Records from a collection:

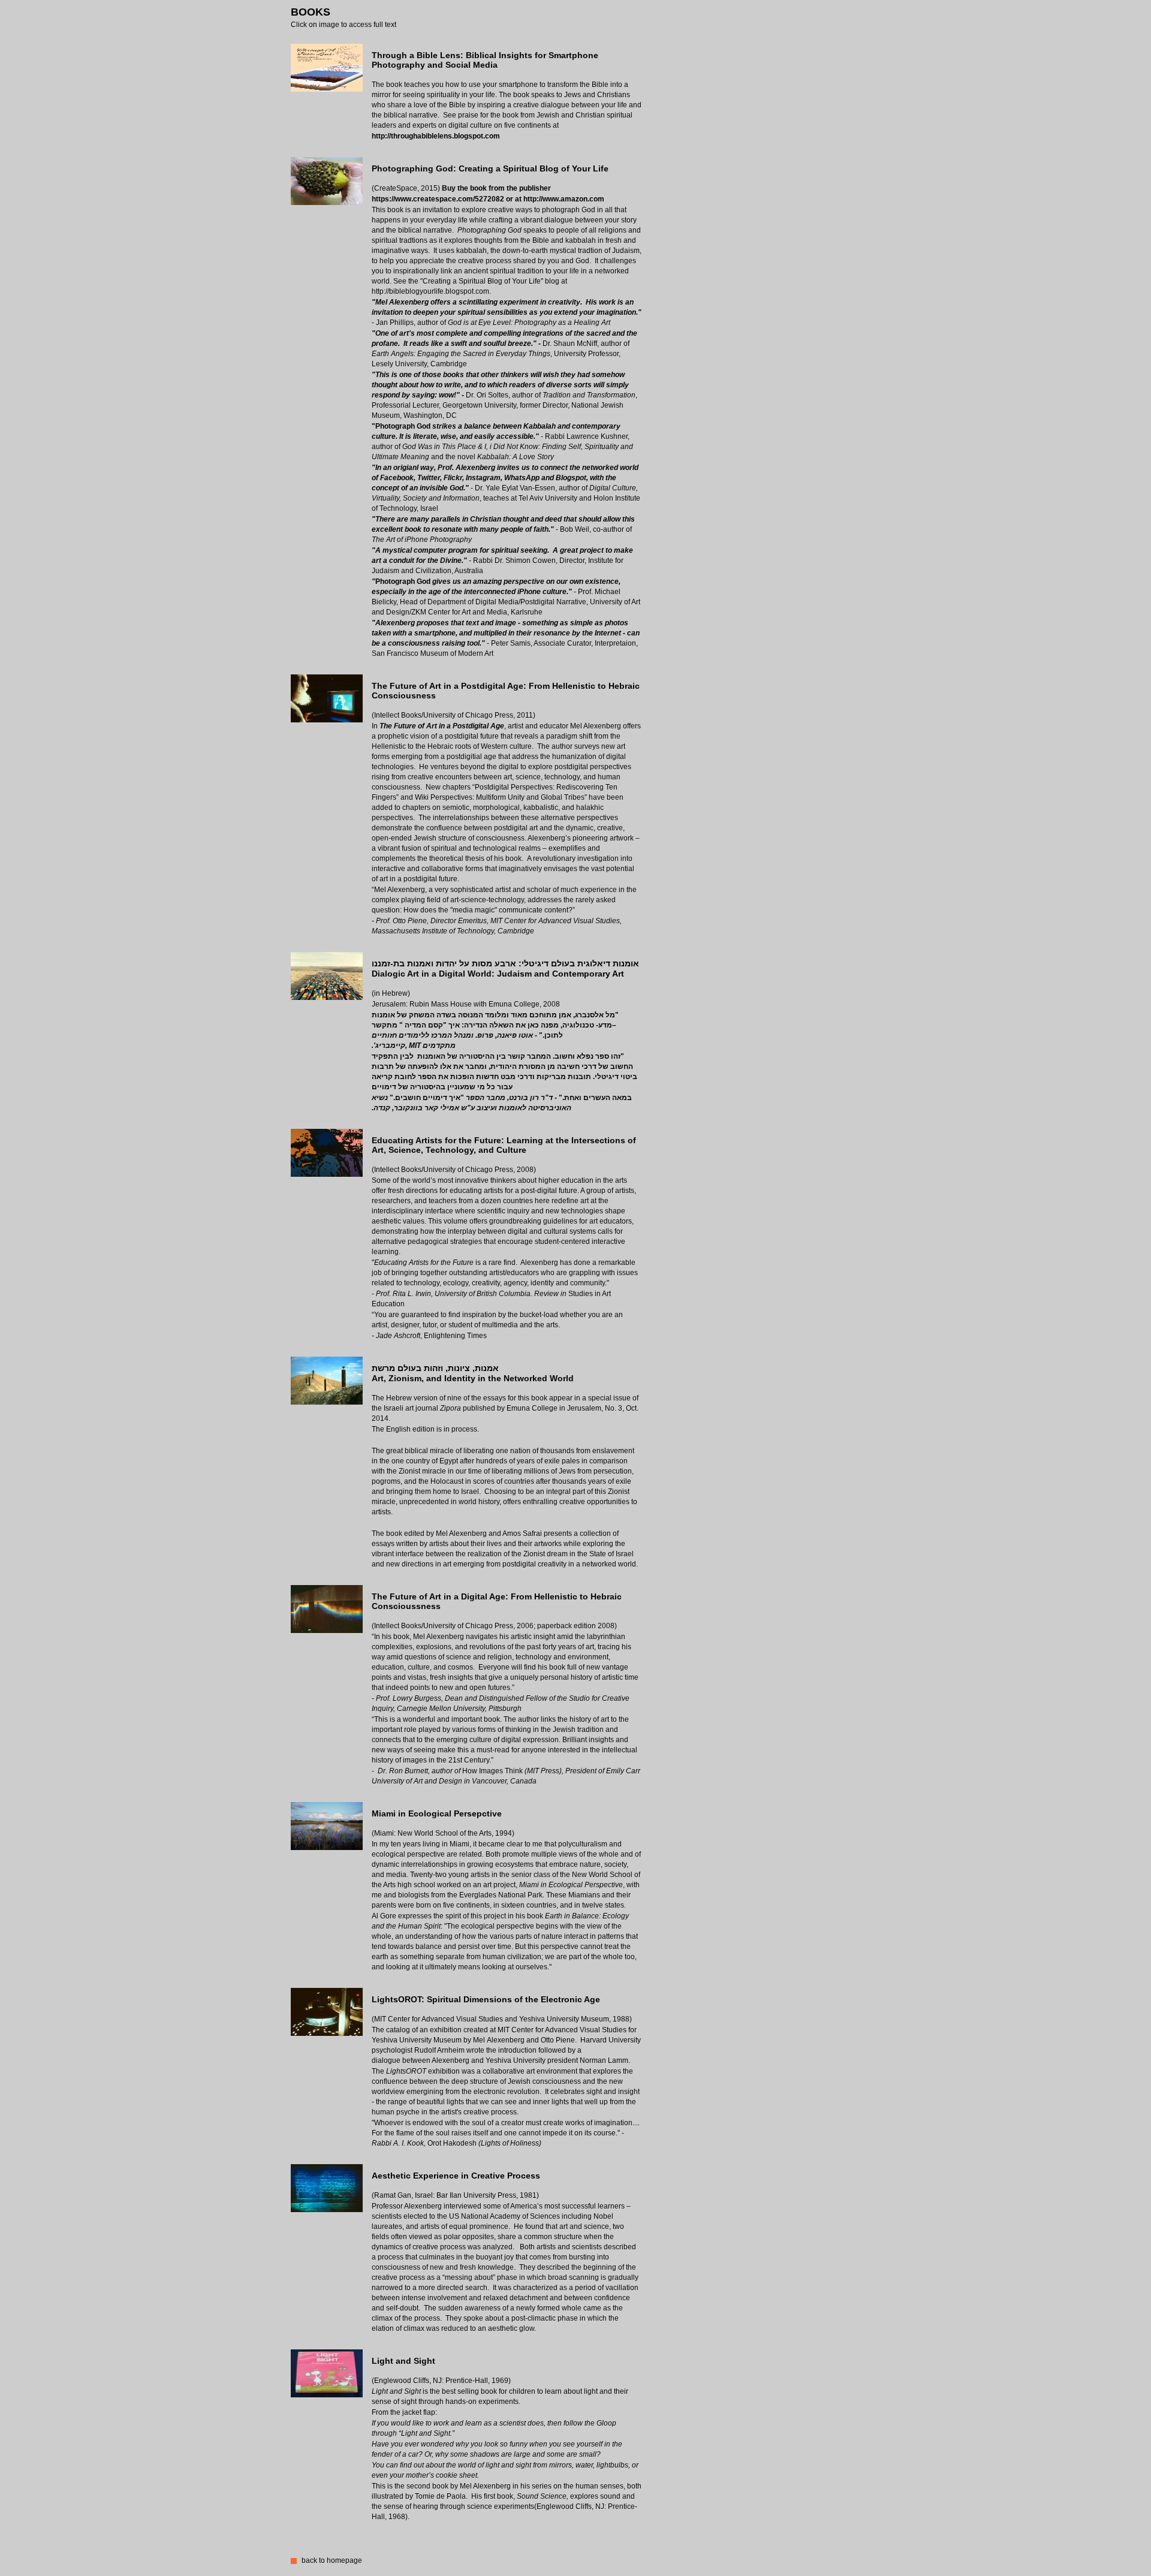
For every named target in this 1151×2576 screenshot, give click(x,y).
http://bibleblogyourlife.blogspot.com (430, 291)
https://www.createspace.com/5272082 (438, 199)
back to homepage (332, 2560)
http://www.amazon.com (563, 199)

__Task instructions__. Each of the entries above must be copied exactly, but the pictures stay out.

__Exercise response__.
For every named target in this 1151×2576 screenshot, give click(x,y).
http://bibleblogyourlife.blogspot.com (430, 291)
https://www.createspace.com/5272082 (438, 199)
back to homepage (332, 2560)
http://www.amazon.com (563, 199)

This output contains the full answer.